The early church did not look happily on pagan practices in England and Iceland, where horse was consumed as part of religious ritual. In the eighth century, Pope Gregory II instructed the missionary Boniface to “tell them not to eat horses and impose severe punishments to who does it, because they are mean and evil.” The Christian prohibition against eating horse flesh (joining those already adopted by Jews and Muslims) held strong in Europe for centuries. It remains an underpinning to the British and American aversion to this day.

France’s later adoption of horse as a plat du jour stemmed not from callous gourmandise, but from pragmatism. Trying to strengthen its work force to meet the demands of the Industrial Revolution, the French government decreed in 1853 that each person consume 3.5 ounces of meat per day. At that time the price of a pound of horse was half that of beef. The shortages of the Franco-Prussian war (which eventually drove starving Parisians to consume rats and the residents of the zoo) sealed horse’s stature as a cheap, nutritious “food of the people.” Today horse remains largely a food of the working class, but since its cost is now comparable to beef, the once-flourishing horse butcheries of Paris are becoming an endangered species.

Hunger and the desire to nourish one’s children are by far the most effective tramplers of food taboos, and they have been the main forces behind America’s sporadic appreciation of horse as a culinary item. But clannish customs also hold sway. Such practices recently influenced an isolated pocket of our nation as surely as they did Odin-worshippers who ate burnt equine offerings in the god’s name.

Until the late 1970s, the Harvard Faculty Club served horse steaks as a regular menu item. The dish was abandoned only when the rerouting of Harvard Square traffic meant the delivery truck could no longer get through. A 1998 Harvard Crimson article on the history of the club states that “professors still recall the dish fondly.” As they would — its very oddity, even repulsiveness to the outside world reinforced their sense of being members of a unique and special tribe.
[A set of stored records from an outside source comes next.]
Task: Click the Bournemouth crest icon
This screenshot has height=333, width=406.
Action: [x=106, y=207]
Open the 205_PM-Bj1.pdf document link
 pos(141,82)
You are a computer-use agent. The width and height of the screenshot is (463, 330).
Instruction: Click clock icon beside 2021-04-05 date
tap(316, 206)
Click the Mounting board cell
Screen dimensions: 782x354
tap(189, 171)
It can be said, awkwardly, that horses are America’s sacred cows. But our reverence stems not just from their noble equine attributes. Our ability to commune wordlessly, with a shift in the saddle, the flick of a rein, a whistle, forges a transcendent relationship. I have eaten all manner of improbable items, from antelope to waterbug, but the fact that horses so graciously did my bidding several decades ago means I won’t knowingly eat their kind (or dog, or dolphin) unless hard times make it a necessity.

It’s easy to denounce the inhumane transport and slaughter of horses, even before taking into account the significant environmental cost of transporting 100,000 carcasses and animals a year thousands of miles to overseas markets.
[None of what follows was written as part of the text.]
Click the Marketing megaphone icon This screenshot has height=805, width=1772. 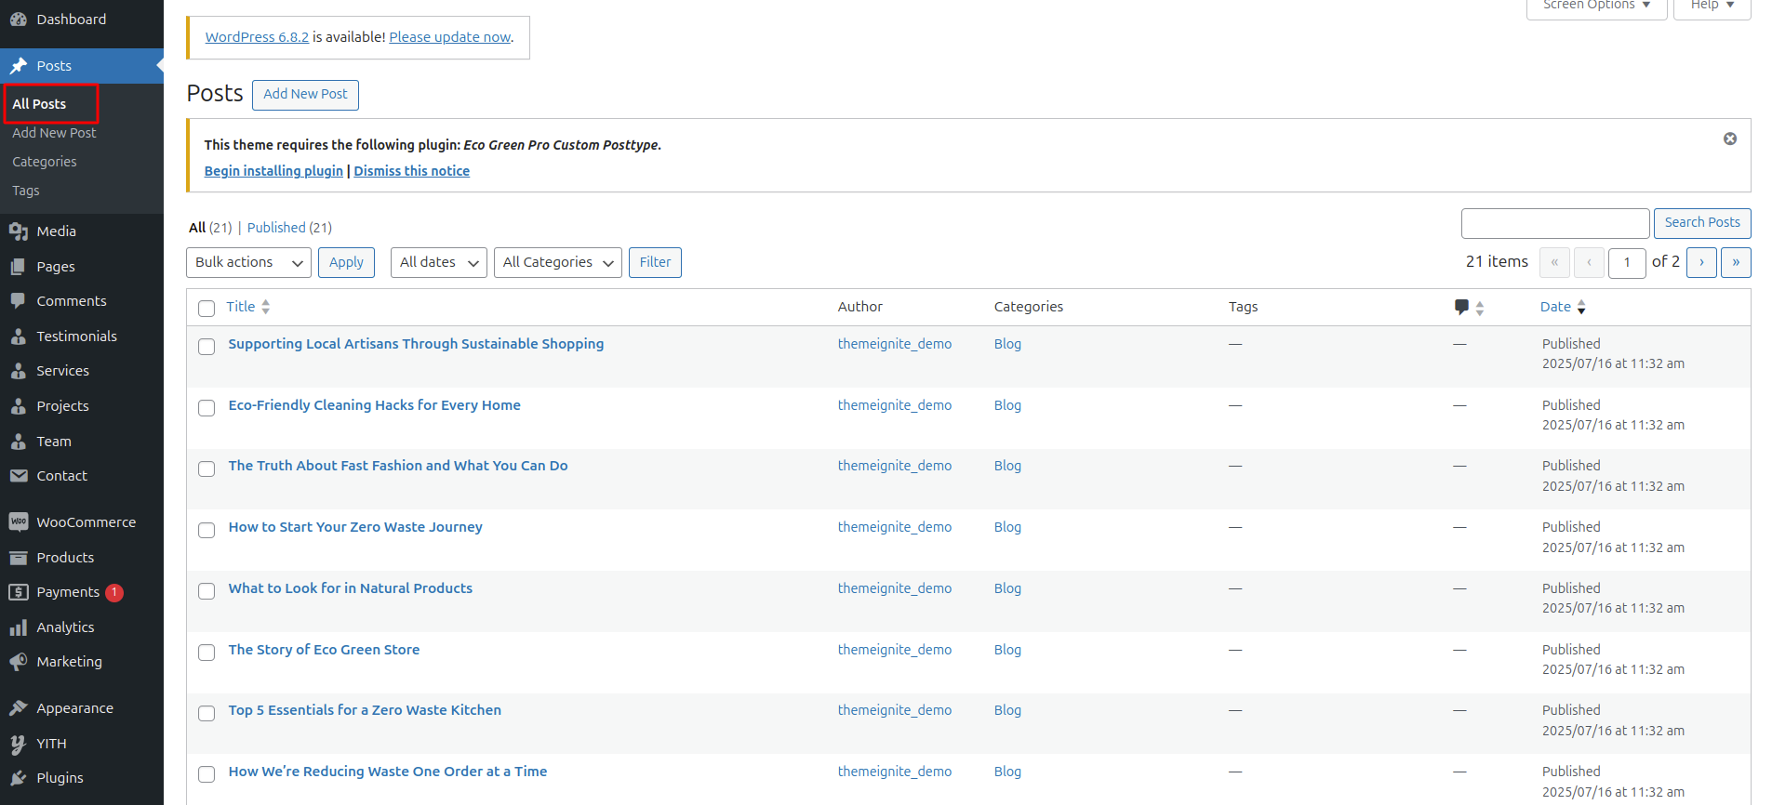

But the fate of less charismatic food animals is also a brutal business. Last year, 150 pigs being shipped from Ohio to a Texas slaughterhouse died after spending up to 72 hours in a truck with no water, food or relief from 95 degree heat. The dispatch of male chicks on an egg farm can be flat-out horrific. The ill treatment of slaughter-bound horses is bad, but it would be worse still if it made us pay less attention to the undue suffering of other food animals.

There are solid reasons to object to horse slaughter. But to imply that it is somehow un-American doesn’t go the distance. Americans have eaten it, even enjoyed it, though never so much to keep it coming in times of plenty, except at Harvard. Horsemeat has been a traditional hardship food. Those seeking to ban it in Congress would serve best by ensuring that we never miss it.

Christa Weil is the author of “Fierce Food: The Intrepid Diner’s Guide to the Unusual, Exotic and Downright Bizarre.”